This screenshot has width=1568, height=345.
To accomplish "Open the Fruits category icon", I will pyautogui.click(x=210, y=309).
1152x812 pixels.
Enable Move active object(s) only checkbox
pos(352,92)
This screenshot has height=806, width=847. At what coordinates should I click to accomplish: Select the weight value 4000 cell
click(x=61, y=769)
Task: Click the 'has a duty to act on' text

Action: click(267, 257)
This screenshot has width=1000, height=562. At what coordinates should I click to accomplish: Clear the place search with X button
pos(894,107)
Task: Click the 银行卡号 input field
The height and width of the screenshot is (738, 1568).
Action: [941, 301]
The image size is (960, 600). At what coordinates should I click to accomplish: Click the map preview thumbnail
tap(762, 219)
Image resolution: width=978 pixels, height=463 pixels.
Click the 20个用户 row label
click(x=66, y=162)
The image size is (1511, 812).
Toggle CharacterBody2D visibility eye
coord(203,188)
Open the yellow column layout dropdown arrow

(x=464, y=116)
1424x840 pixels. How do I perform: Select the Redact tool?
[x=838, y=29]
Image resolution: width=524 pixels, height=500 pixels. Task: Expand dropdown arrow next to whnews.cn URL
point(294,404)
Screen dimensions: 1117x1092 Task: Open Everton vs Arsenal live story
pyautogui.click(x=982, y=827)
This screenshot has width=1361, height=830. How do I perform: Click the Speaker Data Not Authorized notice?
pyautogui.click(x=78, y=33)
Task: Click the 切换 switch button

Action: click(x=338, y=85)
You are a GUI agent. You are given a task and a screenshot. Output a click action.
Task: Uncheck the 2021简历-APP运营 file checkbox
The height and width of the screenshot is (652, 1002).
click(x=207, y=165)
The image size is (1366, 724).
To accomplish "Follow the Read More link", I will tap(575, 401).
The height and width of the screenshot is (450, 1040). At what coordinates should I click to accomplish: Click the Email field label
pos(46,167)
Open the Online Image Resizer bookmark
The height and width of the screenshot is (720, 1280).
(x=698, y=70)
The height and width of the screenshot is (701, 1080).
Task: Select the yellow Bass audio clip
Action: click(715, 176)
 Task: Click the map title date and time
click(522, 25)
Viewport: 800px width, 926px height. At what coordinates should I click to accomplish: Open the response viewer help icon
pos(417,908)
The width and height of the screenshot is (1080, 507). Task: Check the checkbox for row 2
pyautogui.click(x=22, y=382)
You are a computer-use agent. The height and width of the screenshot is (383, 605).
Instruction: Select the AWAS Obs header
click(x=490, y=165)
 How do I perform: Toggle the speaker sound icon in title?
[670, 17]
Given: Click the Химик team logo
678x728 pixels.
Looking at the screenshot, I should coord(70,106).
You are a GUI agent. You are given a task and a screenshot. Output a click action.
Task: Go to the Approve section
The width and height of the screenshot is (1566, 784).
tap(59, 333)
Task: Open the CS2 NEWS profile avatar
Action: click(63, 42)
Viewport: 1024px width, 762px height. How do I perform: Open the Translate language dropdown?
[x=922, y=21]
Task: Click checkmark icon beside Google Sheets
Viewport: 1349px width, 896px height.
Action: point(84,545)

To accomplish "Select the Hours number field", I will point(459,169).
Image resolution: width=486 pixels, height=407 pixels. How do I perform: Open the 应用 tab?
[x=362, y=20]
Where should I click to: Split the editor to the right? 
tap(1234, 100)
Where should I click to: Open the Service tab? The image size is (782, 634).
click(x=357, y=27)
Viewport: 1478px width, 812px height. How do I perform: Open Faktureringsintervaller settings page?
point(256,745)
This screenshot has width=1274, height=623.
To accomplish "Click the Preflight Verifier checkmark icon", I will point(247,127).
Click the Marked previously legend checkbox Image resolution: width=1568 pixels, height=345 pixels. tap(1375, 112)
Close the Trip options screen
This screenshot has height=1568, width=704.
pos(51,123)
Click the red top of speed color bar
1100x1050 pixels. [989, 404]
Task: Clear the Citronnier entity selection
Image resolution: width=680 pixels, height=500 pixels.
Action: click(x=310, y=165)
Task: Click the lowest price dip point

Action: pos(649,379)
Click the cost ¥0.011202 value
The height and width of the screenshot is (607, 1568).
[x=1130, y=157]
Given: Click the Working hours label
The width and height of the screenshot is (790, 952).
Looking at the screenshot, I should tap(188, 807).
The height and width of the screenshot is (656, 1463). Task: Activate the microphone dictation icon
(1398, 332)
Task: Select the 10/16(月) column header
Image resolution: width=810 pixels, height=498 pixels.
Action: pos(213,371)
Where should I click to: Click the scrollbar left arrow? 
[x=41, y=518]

== == ==

> _Requirement_
Wherever the word "will" occurs in the data above, copy the line it sits in.

> _Output_
To accomplish "Open the Fruits category icon", I will pyautogui.click(x=210, y=309).
To accomplish "Follow the Read More link", I will tap(575, 401).
To accomplish "Select the Hours number field", I will point(459,169).
To accomplish "Click the Preflight Verifier checkmark icon", I will point(247,127).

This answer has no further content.